All those who are waiting too long for a Court’s decision, including here all commercial entities with procedures pending before commercial courts, will be able to initiate proceedings for assessment of infringement of their right to trial within a reasonable time and all that without paying any additional fees.

The proceeding is initiated by submission of a complaint to the President of the Court who will demand from the trial judge to comment, i.e. to reason why the proceeding in question is taking too long. This raises the obvious question – what is the definition of “too long”? The Law prescribes that the estimate will be performed on a case to case basis taking into account the criteria of complexity of the case, its nature and importance. Also, the behavior of the parties will be taken into account, as the parties, due to their ignorance or other reason, often influence the course of the procedure.

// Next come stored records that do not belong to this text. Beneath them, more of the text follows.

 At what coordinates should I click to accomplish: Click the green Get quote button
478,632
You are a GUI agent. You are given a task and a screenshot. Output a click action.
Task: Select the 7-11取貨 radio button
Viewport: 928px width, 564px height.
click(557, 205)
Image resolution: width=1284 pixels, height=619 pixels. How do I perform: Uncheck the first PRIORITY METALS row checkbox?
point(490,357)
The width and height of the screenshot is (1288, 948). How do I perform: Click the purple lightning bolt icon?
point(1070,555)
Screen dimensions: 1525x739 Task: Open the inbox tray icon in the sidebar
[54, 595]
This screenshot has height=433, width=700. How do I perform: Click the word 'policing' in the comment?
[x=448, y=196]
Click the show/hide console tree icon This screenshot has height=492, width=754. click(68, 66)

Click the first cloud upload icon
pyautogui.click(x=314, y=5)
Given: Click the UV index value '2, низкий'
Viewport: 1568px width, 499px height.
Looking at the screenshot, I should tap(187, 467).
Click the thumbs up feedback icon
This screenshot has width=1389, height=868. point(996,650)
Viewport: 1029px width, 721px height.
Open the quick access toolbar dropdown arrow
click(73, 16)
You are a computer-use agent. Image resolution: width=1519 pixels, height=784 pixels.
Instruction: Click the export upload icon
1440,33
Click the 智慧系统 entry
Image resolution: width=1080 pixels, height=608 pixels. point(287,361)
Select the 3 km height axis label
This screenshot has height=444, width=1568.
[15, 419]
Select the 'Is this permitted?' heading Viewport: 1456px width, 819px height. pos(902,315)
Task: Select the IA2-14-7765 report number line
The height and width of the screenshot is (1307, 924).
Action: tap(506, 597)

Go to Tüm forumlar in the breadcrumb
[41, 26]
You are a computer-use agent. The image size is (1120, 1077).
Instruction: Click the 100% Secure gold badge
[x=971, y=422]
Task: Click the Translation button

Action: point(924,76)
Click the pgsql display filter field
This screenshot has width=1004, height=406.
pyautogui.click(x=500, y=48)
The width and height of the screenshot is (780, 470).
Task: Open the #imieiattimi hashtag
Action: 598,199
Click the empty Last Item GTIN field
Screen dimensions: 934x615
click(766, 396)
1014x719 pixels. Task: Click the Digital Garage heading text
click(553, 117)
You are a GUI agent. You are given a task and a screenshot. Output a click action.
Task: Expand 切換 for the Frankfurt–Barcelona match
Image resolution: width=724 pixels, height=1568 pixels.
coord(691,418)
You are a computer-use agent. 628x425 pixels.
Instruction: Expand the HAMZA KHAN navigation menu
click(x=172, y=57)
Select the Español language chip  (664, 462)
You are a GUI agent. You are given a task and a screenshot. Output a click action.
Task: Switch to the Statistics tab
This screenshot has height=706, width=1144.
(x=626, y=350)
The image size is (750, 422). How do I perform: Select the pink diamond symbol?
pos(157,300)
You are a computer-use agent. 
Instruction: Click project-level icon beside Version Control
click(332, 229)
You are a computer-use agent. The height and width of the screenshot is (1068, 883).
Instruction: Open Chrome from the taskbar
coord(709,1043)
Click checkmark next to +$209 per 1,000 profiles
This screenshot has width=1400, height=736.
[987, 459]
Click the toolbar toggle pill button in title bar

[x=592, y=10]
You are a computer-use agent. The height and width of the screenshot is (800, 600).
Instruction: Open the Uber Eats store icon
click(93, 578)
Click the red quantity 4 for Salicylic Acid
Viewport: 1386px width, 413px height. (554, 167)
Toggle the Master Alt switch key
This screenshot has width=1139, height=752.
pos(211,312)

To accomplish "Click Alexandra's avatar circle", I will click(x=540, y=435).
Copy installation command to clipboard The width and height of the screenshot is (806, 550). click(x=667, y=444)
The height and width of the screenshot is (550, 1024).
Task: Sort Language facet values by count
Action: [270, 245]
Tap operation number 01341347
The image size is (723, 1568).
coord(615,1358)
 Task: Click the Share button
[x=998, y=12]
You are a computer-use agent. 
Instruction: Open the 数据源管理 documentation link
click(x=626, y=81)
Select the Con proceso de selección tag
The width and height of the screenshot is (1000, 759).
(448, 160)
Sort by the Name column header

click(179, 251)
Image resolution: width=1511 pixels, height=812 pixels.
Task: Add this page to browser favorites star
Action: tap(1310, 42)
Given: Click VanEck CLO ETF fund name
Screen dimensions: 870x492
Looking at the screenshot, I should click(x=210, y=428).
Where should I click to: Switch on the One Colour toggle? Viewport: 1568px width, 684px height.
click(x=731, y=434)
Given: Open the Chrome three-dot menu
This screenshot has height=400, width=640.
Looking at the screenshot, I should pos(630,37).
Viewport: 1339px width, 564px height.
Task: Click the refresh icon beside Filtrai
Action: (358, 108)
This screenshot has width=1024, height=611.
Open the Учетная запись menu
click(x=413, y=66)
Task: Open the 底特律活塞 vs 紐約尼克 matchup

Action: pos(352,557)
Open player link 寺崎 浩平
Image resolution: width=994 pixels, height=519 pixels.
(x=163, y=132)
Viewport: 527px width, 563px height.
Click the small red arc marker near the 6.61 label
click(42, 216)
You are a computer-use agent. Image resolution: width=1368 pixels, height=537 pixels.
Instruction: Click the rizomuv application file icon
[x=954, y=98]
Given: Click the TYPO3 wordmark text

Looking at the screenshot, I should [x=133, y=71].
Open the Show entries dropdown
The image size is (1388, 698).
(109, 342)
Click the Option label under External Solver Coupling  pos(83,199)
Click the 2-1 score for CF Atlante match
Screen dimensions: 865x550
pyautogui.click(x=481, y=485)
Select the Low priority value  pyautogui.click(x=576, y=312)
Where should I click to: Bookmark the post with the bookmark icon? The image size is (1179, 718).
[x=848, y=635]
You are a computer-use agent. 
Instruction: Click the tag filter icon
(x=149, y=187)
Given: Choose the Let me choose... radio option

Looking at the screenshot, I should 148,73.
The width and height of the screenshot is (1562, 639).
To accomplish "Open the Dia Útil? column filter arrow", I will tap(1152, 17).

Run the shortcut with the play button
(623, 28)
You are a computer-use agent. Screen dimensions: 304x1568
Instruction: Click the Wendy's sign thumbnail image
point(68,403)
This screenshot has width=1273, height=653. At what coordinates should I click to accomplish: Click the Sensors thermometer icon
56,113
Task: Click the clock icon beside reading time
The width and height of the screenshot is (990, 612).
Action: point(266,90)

If the President of the Court accepts the complaint as founded, he will then order to the trial judge to take specific procedural actions to expedite the proceeding and will give to the trial judge a short period for their execution. If he considers it necessary, the President of the Court is authorized to withdraw the case from the trial judge and appoint a different judge to the case. Bearing in mind that the High Judicial Council keeps evidence on all judges’ performance, any potential negative note in that sense will surely have an incentive to the judges’ behaviour in terms of duration of the trial.

Beside the right to a timely trial, which is the main interest protected by this Law, the interested parties are also provided with the right to fair compensation which of the right to compensation for non-pecuniary damages and which may be awarded in the range between 300 and 3000 euros depending on the type of infringement of their right, along with the right to publication of the Court’s decision noting the infringement of the right to trial within a reasonable time. Therefore, upon the adoption of their complaint, a party has the right to claim from Republic of Serbia with a term of one year its rights enumerated above. We should note that beside the non-pecuniary damage, a party is also in position to claim pecuniary damages which are the result of procrastination of the judicial proceeding.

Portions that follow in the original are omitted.